И теперь, мельком вспомнив эти стихи, он ощутил одно только смущение. И насмешливое чувство, вызванное письмом Эйнштейна, – все равно, будет ли от этого письма толк или нет, – тоже казалось сейчас легковесным и немного стыдным. Смешно другое…

– Он и в самом деле упомянул о бомбе? Так прямо и сказано – бомба?

– Ну конечно. Он понимает, что есть такая возможность.

…нет, не смешно, а трагично, – Луис обернулся, встретился глазами с Дэвидом. Верно, и Дэвид чувствует то же, во всяком случае, он понимает… «Мы видим свет на дороге, вот уже полвека он продвигается все вперед и вперед», – да, он движется по этому пути уже долгие века – понемногу, рывками, то останавливаясь, то вновь устремляясь вперед, звено за звеном соединяясь в одну непрерывную цепь, и, быть может, достигнет цели, о которой не дерзали даже мечтать минувшие поколения. Но, разумеется, уран, беккерелевский уран – вот краеугольный камень всего двадцатого века; атомы урана – больные атомы, они рождены непрочными и обречены на распад и гибель. Ладно, на сегодня хватит!

– Ну, знаете, от письма до великого, проекта еще далеко. Ведь нет еще ничего определенного. Так что же это за проект?

– Он осуществится, – сказал Фосс, и снова Луис заметил, что он вцепился обеими руками в край стола. – Непременно осуществится, иначе быть не может.

Либби не сиделось на месте. Она опрокинула стакан с водой, и официантка подошла убрать.
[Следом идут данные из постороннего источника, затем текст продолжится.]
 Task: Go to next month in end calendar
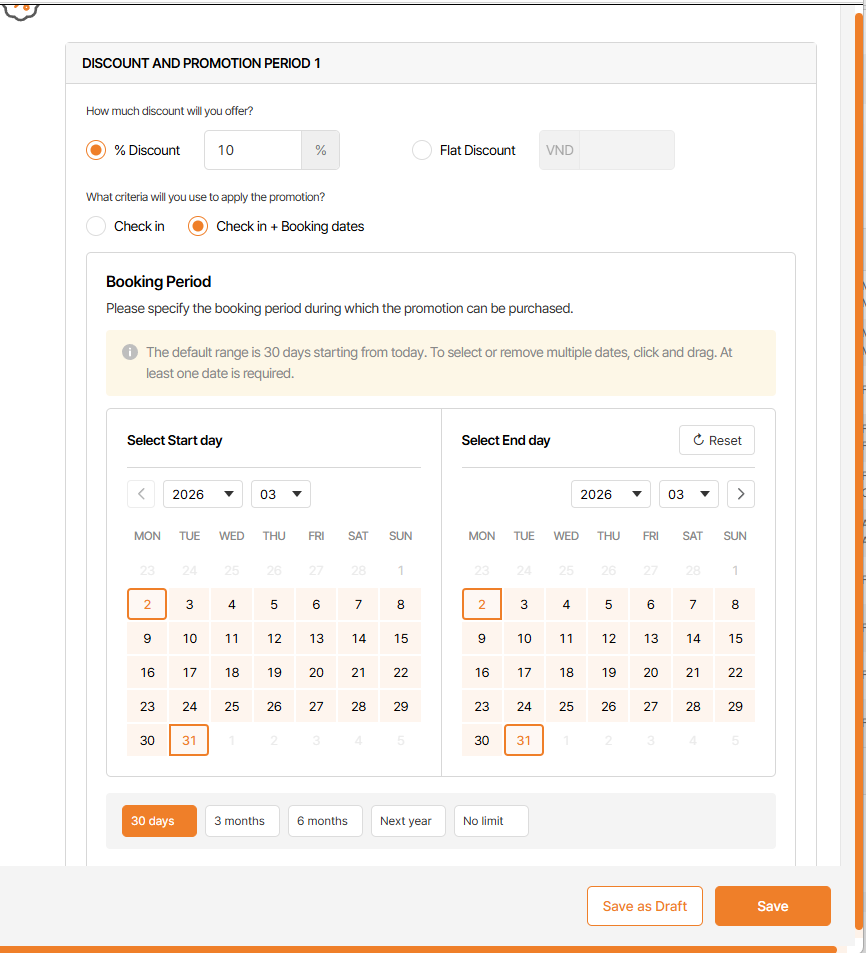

Они вышли из аптеки. Фоссу надо было еще подготовиться к занятиям, но, взглянув на часы, он убедился, что у него уже не остается времени – дай бог поспеть к началу, – и он, наскоро попрощавшись, чуть не бегом пустился по улице. Дэвид Тил предложил поводить их немного по университету, прежде чем они двинутся в обратный путь, и через несколько минут они оказались в большом, не слишком опрятном помещении, в дальнем конце которого громоздилось какое-то сложное устройство: металлические громады и трубы, всевозможные измерительные приборы…

– Чудны дела твои, господи! – воскликнул Луис. Он даже руками всплеснул и весь просиял от удовольствия. Поглядел на Дэвида, рассмеялся – и вдруг, забыв обо всем на свете, подошел к аппарату и сосредоточенно, во всех подробностях начал рассматривать его.